EXERCISE DESCRIPTION:
In the records, rewrite everything from the line containing "Click the Готово к проверке status badge" down through the end of the records, substituting "symbol" for every occurrence of "icon" and leaving all else unchanged.

*** THE RECORDS ***

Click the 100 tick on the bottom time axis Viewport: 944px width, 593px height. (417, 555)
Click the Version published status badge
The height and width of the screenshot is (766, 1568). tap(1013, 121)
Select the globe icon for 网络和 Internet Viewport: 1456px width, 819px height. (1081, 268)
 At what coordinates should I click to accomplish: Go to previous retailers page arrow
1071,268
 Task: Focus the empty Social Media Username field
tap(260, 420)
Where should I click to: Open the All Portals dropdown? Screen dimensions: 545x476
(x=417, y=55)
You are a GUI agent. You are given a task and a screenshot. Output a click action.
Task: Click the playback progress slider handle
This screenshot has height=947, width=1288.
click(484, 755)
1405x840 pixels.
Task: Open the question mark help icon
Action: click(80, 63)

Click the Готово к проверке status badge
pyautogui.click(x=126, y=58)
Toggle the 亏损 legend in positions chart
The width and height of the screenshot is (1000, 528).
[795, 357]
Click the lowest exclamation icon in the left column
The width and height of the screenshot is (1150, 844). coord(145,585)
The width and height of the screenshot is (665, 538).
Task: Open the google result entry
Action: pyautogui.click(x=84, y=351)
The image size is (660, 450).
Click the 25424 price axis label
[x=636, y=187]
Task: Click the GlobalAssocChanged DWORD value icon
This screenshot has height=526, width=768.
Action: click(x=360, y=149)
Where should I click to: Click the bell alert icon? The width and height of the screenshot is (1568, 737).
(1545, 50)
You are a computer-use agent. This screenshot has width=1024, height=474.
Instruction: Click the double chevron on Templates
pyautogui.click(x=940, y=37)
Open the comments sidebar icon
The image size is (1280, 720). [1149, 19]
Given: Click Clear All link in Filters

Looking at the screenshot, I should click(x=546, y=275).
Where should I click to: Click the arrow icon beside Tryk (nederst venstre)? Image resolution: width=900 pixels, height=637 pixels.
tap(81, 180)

***

RESULT FOR THIS EXERCISE:
Click the Готово к проверке status badge
pyautogui.click(x=126, y=58)
Toggle the 亏损 legend in positions chart
The width and height of the screenshot is (1000, 528).
[795, 357]
Click the lowest exclamation symbol in the left column
The width and height of the screenshot is (1150, 844). coord(145,585)
The width and height of the screenshot is (665, 538).
Task: Open the google result entry
Action: pyautogui.click(x=84, y=351)
The image size is (660, 450).
Click the 25424 price axis label
[x=636, y=187]
Task: Click the GlobalAssocChanged DWORD value symbol
This screenshot has height=526, width=768.
Action: click(x=360, y=149)
Where should I click to: Click the bell alert symbol? The width and height of the screenshot is (1568, 737).
(1545, 50)
You are a computer-use agent. This screenshot has width=1024, height=474.
Instruction: Click the double chevron on Templates
pyautogui.click(x=940, y=37)
Open the comments sidebar symbol
The image size is (1280, 720). [1149, 19]
Given: Click Clear All link in Filters

Looking at the screenshot, I should click(x=546, y=275).
Where should I click to: Click the arrow symbol beside Tryk (nederst venstre)? Image resolution: width=900 pixels, height=637 pixels.
tap(81, 180)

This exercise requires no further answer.